While the adoption and deployment of 100G systems and related equipment in data centers has been growing at a steady rate over the past few years, network equipment manufacturers have begun to take the next step by developing 400G optics as well as optical modules and transmission systems to meet the Greater bandwidth requirements.
Similar to how various technical approaches were devised to achieve 100G (eg 10x10G, 4x25G, etc.) using multi-fiber MPO connections or duplex LC connections (depending on the application) over multiple transmit/receive formats, so is 400G. Therefore, when designing, testing or deploying 400G optics, engineers must have a way to effectively simulate real-world links in order to obtain the most accurate performance results.
Determine the fiber type and distance of the link
When simulating any fiber link in a test environment, the accepted best practice is to utilize the same length of fiber that will be deployed in the actual network, as this is the only way to accurately replicate all key performance characteristics.
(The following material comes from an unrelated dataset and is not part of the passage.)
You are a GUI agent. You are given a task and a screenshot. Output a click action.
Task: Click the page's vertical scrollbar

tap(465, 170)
Due to differences in various fiber types and subtle differences in performance specifications between fiber manufacturers, matching fiber types as closely as possible will yield the most accurate results.
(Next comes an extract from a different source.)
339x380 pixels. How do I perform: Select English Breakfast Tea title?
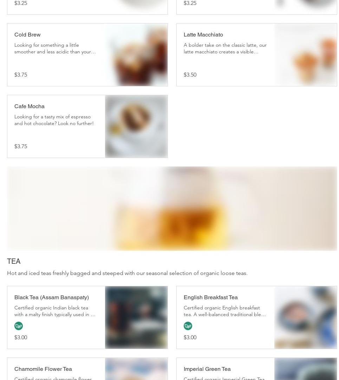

In addition to fiber type, the fiber length used when simulating the link is also important. Fortunately, industry standards have been developed that specify not only fiber types, but also distances associated with different 400G optics and applications.
Optical module
Here are some examples of 400G optics industry specifications that define maximum transmission distances, number and types of fibers, and connection interfaces:
400GBase-LR8; QSFP-DD Optical Transceiver: 8x50G, 10km SMF, Duplex LC Interface
400GBase-FR8; QSFP-DD Optical Transceiver: 8x50G, 2km SMF, Duplex LC Interface
400GBase-SR8 ; QSFP-DD optical module: 8x50G, 100m OM4 MMF, MPO interface
Using known information and industry standards, engineers designing, testing or deploying these optics and systems now have the information needed to simulate the corresponding link.
Hardware Setup Configuration and Options
Once specific needs have been identified based on the necessary fiber types and lengths, the next step is to select the best solution for the test environment.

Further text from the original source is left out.